## EXTRACTED ENTRIES
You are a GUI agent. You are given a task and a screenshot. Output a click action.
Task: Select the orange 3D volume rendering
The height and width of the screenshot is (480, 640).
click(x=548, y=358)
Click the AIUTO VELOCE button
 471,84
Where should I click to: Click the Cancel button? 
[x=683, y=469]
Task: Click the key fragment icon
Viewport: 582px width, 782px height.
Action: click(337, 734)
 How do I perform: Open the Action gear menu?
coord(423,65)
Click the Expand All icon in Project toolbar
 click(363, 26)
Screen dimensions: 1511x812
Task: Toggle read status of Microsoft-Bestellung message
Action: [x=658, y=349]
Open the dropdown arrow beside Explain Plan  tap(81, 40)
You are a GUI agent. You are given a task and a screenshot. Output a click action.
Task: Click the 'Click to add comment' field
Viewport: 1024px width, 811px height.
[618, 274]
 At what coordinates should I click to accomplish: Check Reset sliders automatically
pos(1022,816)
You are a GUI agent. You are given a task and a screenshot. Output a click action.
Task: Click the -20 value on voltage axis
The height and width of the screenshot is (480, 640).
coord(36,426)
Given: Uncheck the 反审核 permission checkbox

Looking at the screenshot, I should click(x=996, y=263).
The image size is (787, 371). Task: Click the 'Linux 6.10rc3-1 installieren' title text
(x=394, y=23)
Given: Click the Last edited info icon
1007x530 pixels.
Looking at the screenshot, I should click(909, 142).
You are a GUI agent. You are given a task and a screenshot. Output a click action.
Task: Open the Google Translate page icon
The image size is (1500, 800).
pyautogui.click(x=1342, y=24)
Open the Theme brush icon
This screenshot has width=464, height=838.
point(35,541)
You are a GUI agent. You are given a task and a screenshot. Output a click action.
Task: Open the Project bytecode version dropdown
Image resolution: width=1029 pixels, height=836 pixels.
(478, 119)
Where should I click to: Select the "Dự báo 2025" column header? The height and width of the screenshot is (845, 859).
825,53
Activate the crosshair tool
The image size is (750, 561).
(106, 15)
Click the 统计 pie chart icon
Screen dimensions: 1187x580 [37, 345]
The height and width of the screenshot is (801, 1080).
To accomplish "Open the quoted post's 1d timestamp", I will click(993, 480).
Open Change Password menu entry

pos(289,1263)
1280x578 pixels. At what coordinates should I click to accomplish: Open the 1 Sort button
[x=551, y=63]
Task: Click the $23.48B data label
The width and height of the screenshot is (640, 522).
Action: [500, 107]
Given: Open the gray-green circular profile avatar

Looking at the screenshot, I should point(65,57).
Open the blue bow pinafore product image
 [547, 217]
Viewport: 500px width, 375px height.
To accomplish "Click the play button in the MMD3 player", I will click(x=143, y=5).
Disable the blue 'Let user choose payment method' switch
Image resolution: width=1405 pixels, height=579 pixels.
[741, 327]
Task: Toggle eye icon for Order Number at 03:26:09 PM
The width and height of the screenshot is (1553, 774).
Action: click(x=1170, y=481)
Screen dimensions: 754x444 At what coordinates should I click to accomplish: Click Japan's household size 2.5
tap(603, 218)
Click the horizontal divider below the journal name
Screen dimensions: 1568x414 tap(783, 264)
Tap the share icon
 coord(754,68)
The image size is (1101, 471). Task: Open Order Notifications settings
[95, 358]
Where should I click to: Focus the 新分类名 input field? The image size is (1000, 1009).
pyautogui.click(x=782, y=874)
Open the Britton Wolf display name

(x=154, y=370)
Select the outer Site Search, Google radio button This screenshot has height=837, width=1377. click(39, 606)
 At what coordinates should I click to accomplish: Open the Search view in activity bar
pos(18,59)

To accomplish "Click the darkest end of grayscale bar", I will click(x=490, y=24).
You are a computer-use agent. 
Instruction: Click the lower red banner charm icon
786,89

## PROBLEM STATEMENT
Copy every line above in which the string "dropdown" shows up.

## SOLUTION BELOW
Open the dropdown arrow beside Explain Plan  tap(81, 40)
Task: Open the Project bytecode version dropdown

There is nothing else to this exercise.